At OpsLab, we’ve chosen to build our systems for trust and with the end user in mind. Instead of creating a system that spits out schedules that look utterly foreign to the end user but might be “optimal” according to fancy OR algorithms, we build systems with a focus on strategies that create schedules that users are accustomed to. It doesn’t matter if your schedule is optimal if it isn’t helpful for the end user. 

We believe this is a simpler, more elegant way to build an effective system for a few reasons. First, it’s hard to capture all the needs of the end user in an objective function. For instance, measuring the trade-off between instructor quality of life and students graduating on time. Do you want to burn out your base of instructors to maximize student graduation rates? 

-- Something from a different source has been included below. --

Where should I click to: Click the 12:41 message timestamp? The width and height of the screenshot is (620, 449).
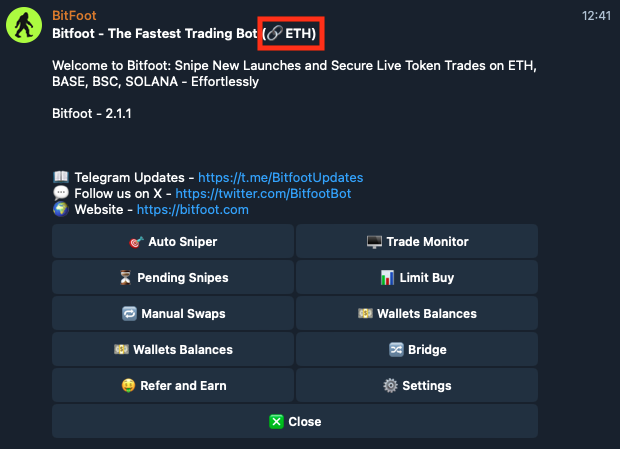click(594, 16)
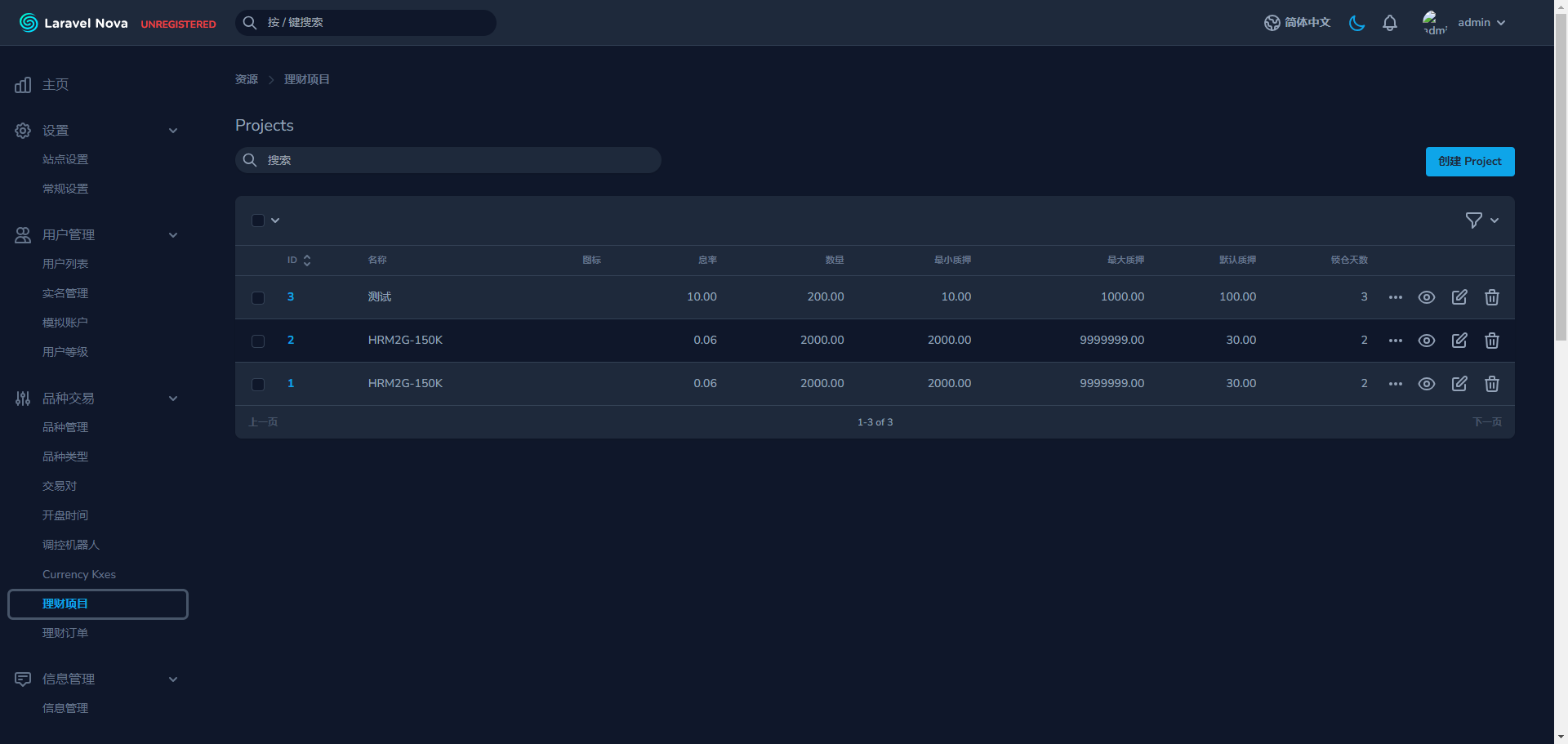The height and width of the screenshot is (744, 1568).
Task: Edit project row with ID 2
Action: [x=1459, y=341]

Bottomline: building schedules that users can relate to, instead of forcing them to accept alien-looking schedules that are optimal in a scientist’s interpretation of an objective function, leads to far better outcomes and far more effective systems.

2. Be mindful of the cost

Even if the budget allows it, don’t reach for a commercial solver yet. It is easy to clutter your scheduling approach with models. However, any new model creates tribal knowledge. This also intimidates future developers of the scheduling system to the point where they are too scared to touch the models. No matter what gets built, always keep the cost of development and maintenance of your scheduling system in mind.

3. Give users control

OpsLab’s philosophy is that the customer should be able to validate the output generated by the system immediately. Any scheduling system where users look at a schedule and must accept or reject the whole thing in one shot is dead on arrival. Any such platform severely limits users on how they can use the product. Therefore, engineering resources must be dedicated to create functionality that allows users to modify any automatically generated solution and observe the impact of their changes. For instance, squadron schedulers must be able to change the assignment of pilots to missions and immediately receive feedback on whether their changes are possible based on asset availability and other requirements.

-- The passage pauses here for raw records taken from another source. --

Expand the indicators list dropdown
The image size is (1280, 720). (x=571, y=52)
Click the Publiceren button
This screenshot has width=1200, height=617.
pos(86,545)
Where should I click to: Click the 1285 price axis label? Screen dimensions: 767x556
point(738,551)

4. Measure everything and show it

Maintain a scorecard that highlights crucial metrics that users care about. This scorecard should be populated for any schedule created by the platform and updated whenever users edit a schedule manually. This scorecard allows users to see the impact of their changes and further builds trust between the user and the platform.

Conclusion 

When I tell people outside the industry about our work, they’re often surprised to learn how primitive most scheduling systems are. Our pilots need and deserve better scheduling solutions than what they have today.

Since our founding, we’ve followed exactly this playbook to build SkySchedule. OpsLab conducted 6 months of user interviews and surveys to understand the pain points felt by pilots and schedulers – all before writing a single line of code. 

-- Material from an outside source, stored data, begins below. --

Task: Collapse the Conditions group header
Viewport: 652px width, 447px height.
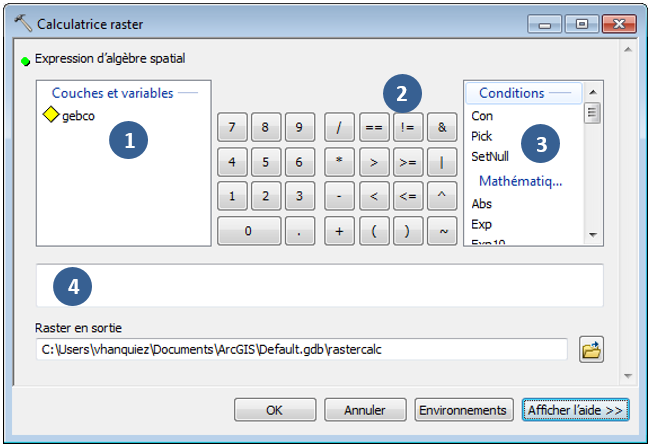Action: point(511,93)
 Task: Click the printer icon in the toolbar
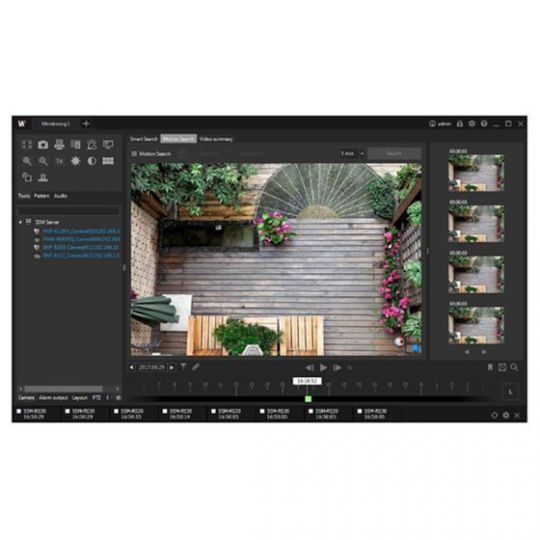point(59,145)
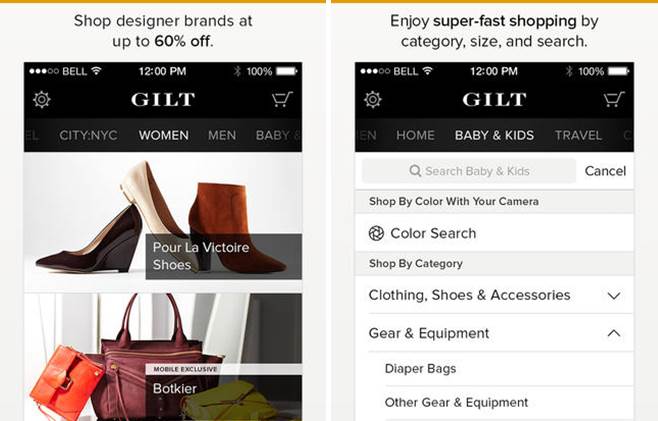
Task: Tap the Color Search camera shutter icon
Action: (376, 233)
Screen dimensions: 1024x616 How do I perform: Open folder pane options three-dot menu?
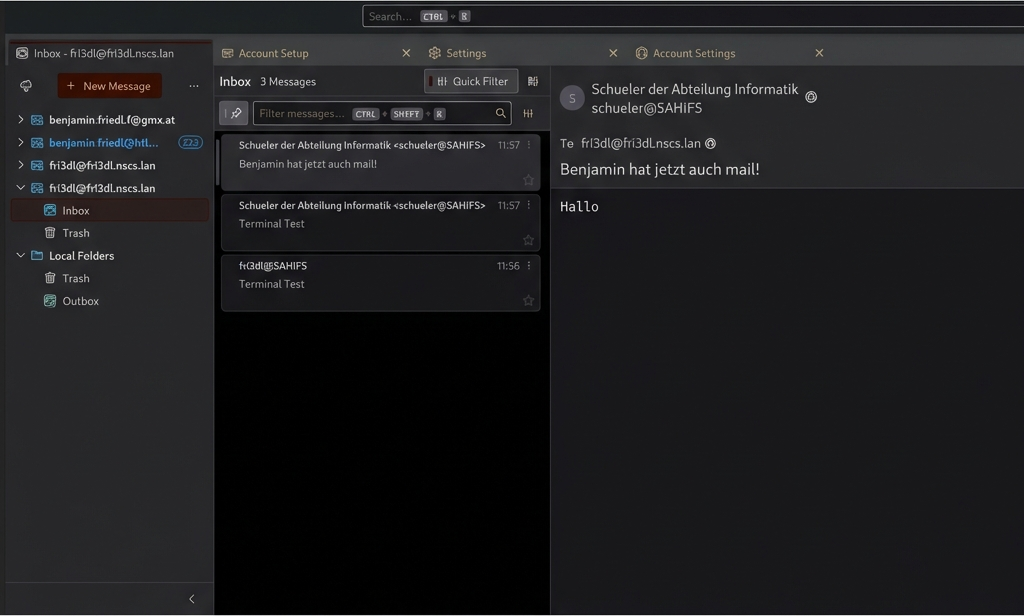[194, 86]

From day one of the development of our product, we have maintained biweekly meetings with all of our customers to keep the end-user feedback loop as fast and effective as possible. When we built our product, we started with the rule engine, not the optimizer, to dictate what was right and wrong about any given schedule. The first version of our software used simple, greedy heuristics to develop schedules that customers could immediately iterate on. After this round of refinement, we then introduced advanced OR techniques to accommodate more complex decision strategies. We also built a scorecard that provides a snapshot of the squadron’s operational health. These steps have helped us accelerate product launches and increased adoption across various fighter squadrons.